→ DESCRIPTION OF THE TASK:
Collect every line in the records that contains the word "width" and copy each of those lines out. Case counts, so match the capitalization.
#### SUPPLIED DATA
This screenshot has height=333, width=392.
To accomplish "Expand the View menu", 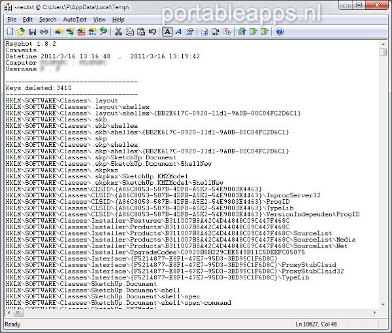I will point(99,20).
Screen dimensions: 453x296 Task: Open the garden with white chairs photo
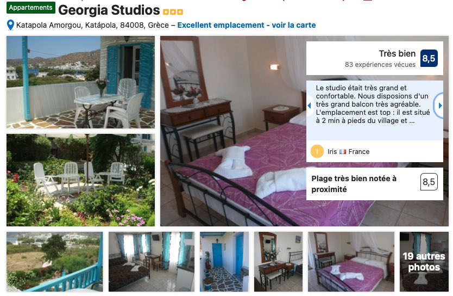80,180

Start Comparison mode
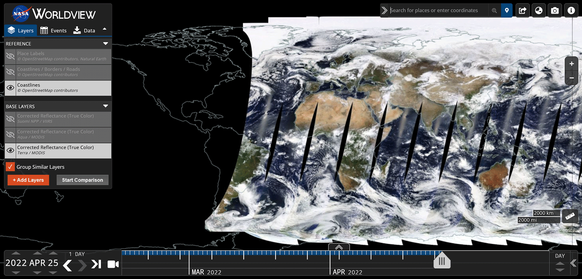[82, 180]
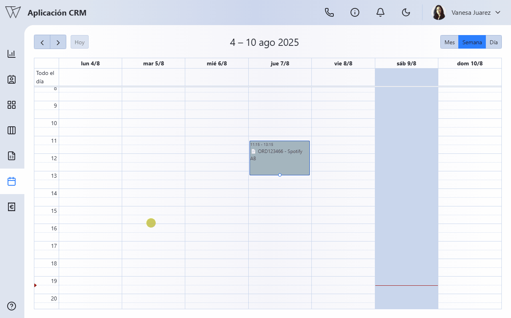Open the invoices euro icon in the sidebar
The height and width of the screenshot is (318, 511).
click(12, 207)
########
→ WRITTEN RESPONSE:
This screenshot has height=333, width=392.
The height and width of the screenshot is (318, 511).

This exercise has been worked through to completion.